Jack in the Box è un film del 2020, diretto da Lawrence Fowler.

Dovessimo dar credito a quell’ignobile esordio che fu Curse of Witch’s Doll, beh, diciamo pure che ora il buon Lawrence Fowler non sarebbe certo ancora qui dietro a una macchina da presa, ma piuttosto in quel della Siberia a zappare ben bene la tundra. E invece, guarda un po’ tu come va il mondo, son bastati poco meno di un paio d’anni perché il nostro facesse pace con sé stesso e con il cinema tutto, dandosi finalmente una sana regolata e scodellandoci un’opera seconda di tutto rispetto. Certo, non è che Jack in the Box sia roba per la quale stracciarsi le vesti e inneggiare al miracolo, ma per gentaglia come noi a cui piacciono ammennicoli e pupattoli assatanati questo onesto filmettino non può fare certo alcun male; anzi. Soprattutto se il protagonista indiscusso è nientepopodimeno che un inquietantissimo pagliaccio a molla, di quelli che andavan forte ai tempi dei nostri bisnonni, un giocattolo apparentemente innocuo che tuttavia non sfigurerebbe per nulla affianco alla cara Annabelle nel ben noto museo degli orrori dei coniugi Warren, nascondendo in sé un piccolo quanto fondamentale segreto che non lo rende certo il regalo ideale da schiaffare in mano a figlioli e nipotini.

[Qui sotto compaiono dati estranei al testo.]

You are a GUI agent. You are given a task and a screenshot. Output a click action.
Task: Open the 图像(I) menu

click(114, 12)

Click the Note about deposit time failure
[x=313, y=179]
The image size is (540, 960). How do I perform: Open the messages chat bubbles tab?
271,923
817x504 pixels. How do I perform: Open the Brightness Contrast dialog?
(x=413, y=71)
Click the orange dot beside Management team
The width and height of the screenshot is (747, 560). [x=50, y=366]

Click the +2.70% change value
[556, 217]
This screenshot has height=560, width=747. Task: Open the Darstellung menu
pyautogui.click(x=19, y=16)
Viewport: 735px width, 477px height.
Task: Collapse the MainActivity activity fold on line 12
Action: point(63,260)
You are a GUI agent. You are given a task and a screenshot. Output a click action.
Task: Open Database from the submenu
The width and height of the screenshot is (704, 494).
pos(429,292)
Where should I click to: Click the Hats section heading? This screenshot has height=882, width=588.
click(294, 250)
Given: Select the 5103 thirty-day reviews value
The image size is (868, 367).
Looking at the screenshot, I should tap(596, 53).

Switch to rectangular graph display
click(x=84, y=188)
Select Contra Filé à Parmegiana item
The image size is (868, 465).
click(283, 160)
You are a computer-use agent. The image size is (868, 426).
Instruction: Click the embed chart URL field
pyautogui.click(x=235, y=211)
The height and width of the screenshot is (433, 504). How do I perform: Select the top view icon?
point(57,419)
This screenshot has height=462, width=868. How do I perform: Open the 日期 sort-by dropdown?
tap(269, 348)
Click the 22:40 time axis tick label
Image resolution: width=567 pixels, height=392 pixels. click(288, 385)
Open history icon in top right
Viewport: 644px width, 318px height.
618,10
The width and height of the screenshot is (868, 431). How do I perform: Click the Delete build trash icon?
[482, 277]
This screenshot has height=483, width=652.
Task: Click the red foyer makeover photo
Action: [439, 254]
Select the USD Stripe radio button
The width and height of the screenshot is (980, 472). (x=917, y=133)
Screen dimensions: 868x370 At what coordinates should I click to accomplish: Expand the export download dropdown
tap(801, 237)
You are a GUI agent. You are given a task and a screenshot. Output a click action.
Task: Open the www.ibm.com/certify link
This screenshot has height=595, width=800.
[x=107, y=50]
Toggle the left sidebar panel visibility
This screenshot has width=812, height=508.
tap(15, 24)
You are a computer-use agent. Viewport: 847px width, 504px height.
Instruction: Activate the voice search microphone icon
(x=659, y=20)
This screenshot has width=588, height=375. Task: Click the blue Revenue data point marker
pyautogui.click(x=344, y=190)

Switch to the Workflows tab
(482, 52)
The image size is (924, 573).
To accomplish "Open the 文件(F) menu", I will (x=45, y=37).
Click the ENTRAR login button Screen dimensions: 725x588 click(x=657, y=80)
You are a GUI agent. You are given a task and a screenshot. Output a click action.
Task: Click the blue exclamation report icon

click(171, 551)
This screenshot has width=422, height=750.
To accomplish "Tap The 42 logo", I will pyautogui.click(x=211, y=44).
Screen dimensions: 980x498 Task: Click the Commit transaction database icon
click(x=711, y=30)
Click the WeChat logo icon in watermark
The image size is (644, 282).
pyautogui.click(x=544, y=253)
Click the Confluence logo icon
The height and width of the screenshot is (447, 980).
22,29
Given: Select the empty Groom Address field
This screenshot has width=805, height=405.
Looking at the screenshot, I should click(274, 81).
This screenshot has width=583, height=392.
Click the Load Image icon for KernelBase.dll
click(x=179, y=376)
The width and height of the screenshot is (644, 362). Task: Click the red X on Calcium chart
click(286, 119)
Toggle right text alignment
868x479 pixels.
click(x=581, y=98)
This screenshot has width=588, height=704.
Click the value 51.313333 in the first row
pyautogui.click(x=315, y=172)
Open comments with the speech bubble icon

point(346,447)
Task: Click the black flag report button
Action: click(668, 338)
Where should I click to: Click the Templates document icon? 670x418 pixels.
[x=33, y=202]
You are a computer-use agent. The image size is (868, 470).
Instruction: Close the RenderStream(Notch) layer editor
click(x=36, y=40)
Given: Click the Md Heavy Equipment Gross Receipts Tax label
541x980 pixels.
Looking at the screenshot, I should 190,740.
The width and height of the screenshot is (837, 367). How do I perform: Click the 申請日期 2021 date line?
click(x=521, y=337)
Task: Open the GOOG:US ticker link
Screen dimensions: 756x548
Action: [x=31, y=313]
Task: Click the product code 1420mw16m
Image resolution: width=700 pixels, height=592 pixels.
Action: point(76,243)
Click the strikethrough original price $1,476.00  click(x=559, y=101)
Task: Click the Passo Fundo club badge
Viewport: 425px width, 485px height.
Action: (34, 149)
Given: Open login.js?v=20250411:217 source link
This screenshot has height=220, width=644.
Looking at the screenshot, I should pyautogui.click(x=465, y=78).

Partendo dalla fondamentale consapevolezza che bambole e bambolotti, comunque la si voglia mettere, fan sempre una dannatissima paura, Jack in the Box cavalca a spron battuto questa perturbante fobia per tutto ciò che, pur essendo inanimato, da tutta l’idea di non esserlo affatto, concentrandosi su di un antico scrigno intagliato, una sorta di Cubo di Lemarchand in formato gigante, recapitato da non si sa bene chi ad un piccolo museo di provincia. Ma al posto del pallido e borchiato Pinhead, il misterioso scatolotto cela nientemeno che un sadico clown assassino, incarnazione di un’antica entità demoniaca che ogni decade si risveglia dal suo letargo per esigere non una, non due, ma ben sei vittime attraverso cui assicurarsi un posto d’onore nel nostro mondo. Sarà compito del giovane stagista Casey (Ethan Taylor) e dell’avvenente collega Lisa (Lucy-Jane Quinlan) opporsi al malefico giocattolo a molla, rispedendolo, non senza spargimenti di sangue collaterali, nell’inferno da cui è venuto. Pur rimanendo saldamente ancorato, con tutti i pregi e i difetti del caso, agli sdrucciolevoli territori dell’indie, stavolta Fowler porta a casa, con Jack in the Box, una più che dignitosa fatica, dimostrando di essere dotato di una qualche minima briciolina di vero talento che, a maggior ragione, rende ancor più incomprensibile l’imperdonabile battesimo del fuoco di due anni or sono.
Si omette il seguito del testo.